SANTA CLARA, California (Reuters) - Microsoft Corp. sees mergers as a way to fill gaps or enter new markets, mostly via small deals, but larger deals are also “conceivable,” Chief Executive Steve Ballmer said on Wednesday.
”We have not, by default, opted for acquisitions as part of our strategy ... but we don’t count them out either,“ he said. ”In general, though (we focus on) smaller deals, we are open to large acquisitions.
Speaking at the Software 2007 conference in Silicon Valley, Microsoft Corp.’s (MSFT.O) leader said the world’s biggest software company remains focused on organic growth and sees acquisitions typically as a way to fill holes in its business strategy.
In an onstage interview with Software 2007 conference organizer M.R. Rangaswami, Ballmer declined to comment directly on whether he was interested in acquisitions in the $40 billion to $50 billion range -- a reference to a possible deal to acquire Yahoo Inc. YHOO.O.
The question was a backhanded reference to news reports last Friday that Microsoft has once again approached Yahoo for a potential merger or partnership deal to help the companies better compete with rival Google Inc. (GOOG.O).
“Anything is conceivable,” Ballmer replied, noting that he would decline to comment specifically on any potential deal-making as a matter of policy.
”Typically we do not do large (deals) relative to our overall size,“ Ballmer said. (We do deals) to fit into what we are doing or as platforms to us into whole new businesses.”
In the last 12 months, the Redmond, Washington-based company acquired 15 to 20 companies, Ballmer told an audience of several hundred business software executives.
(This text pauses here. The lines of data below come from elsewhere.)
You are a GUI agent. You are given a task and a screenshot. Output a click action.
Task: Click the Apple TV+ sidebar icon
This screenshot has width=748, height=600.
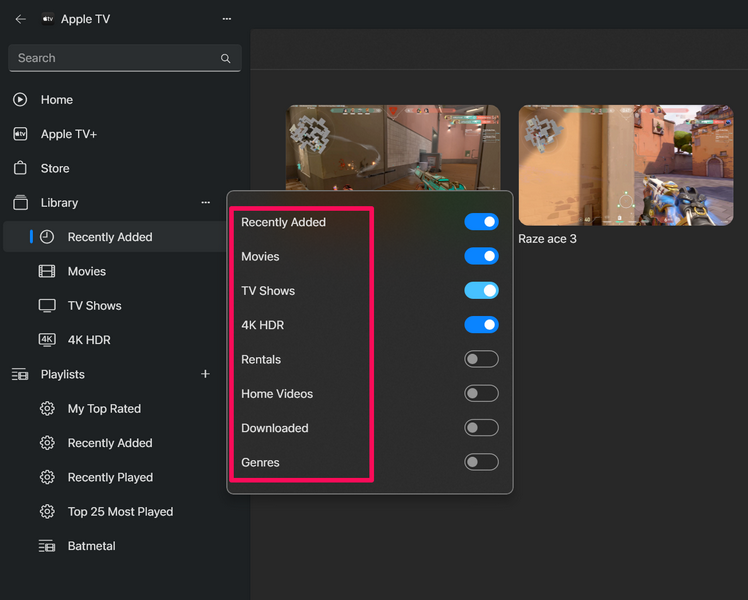(20, 134)
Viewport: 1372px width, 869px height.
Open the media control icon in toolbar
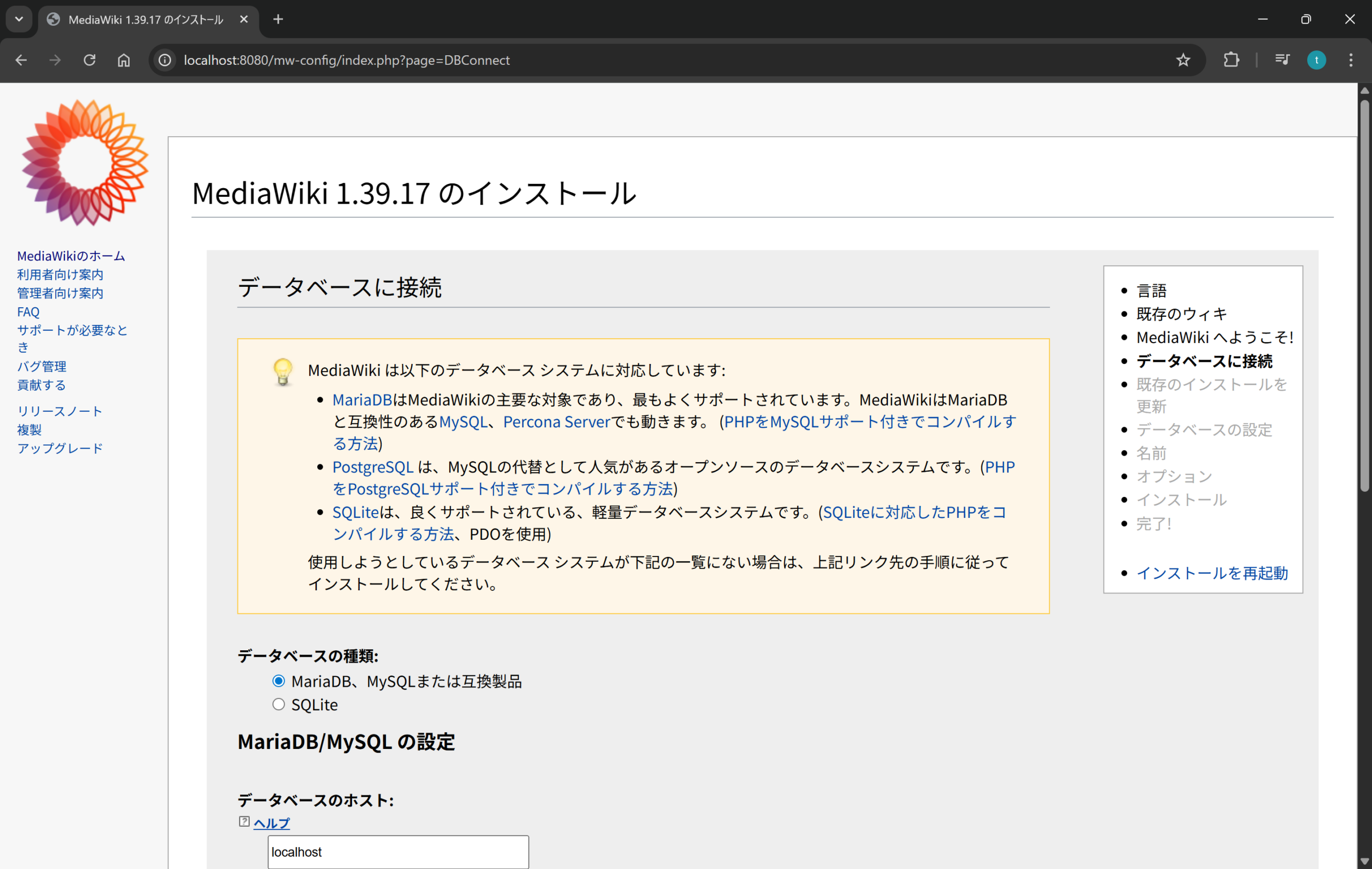pos(1282,60)
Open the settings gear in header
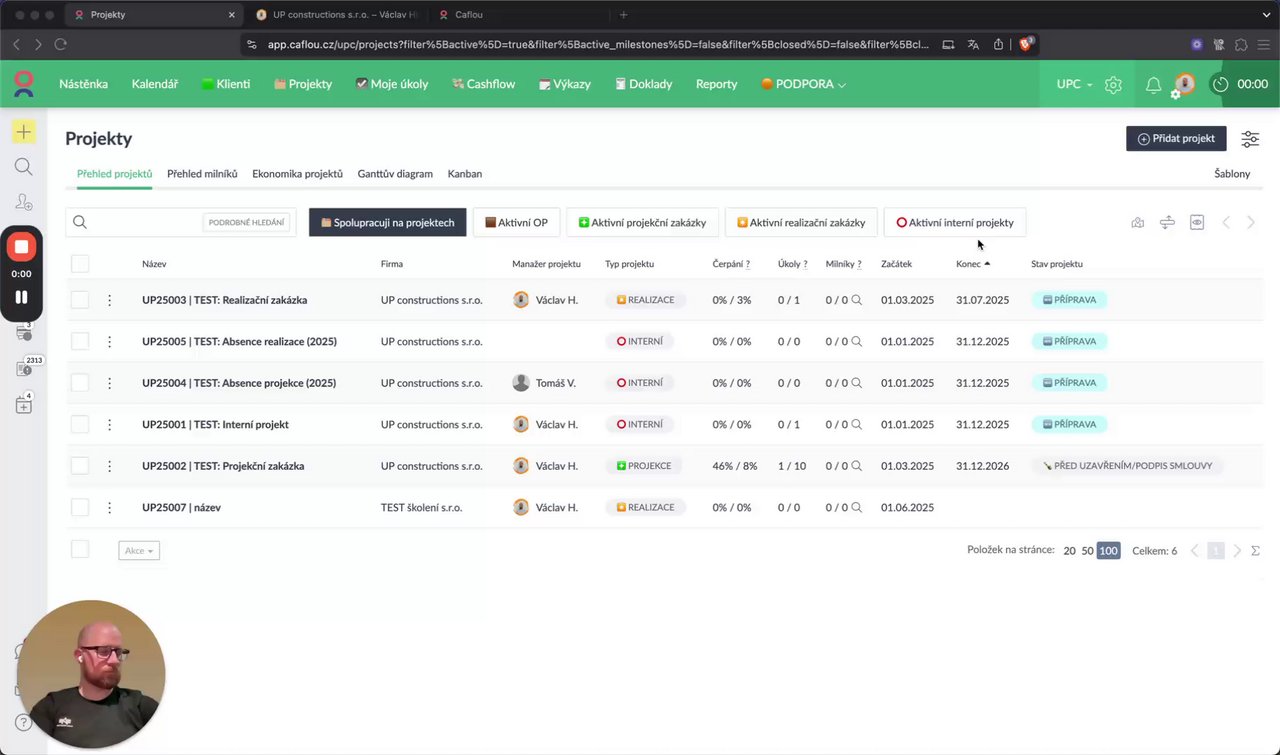This screenshot has width=1280, height=755. pos(1113,85)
He pointed to the 2000 acquisition of Great Plains Software, which propelled Microsoft into the business planning software market, as an example of using a merger to thrust itself into a new market.
“I don’t think you should expect that most of our growth should come from buying large companies and taking costs out,” Ballmer said, adding that such cost-reduction strategies are useful in slow-growing, more mature industries, but not software.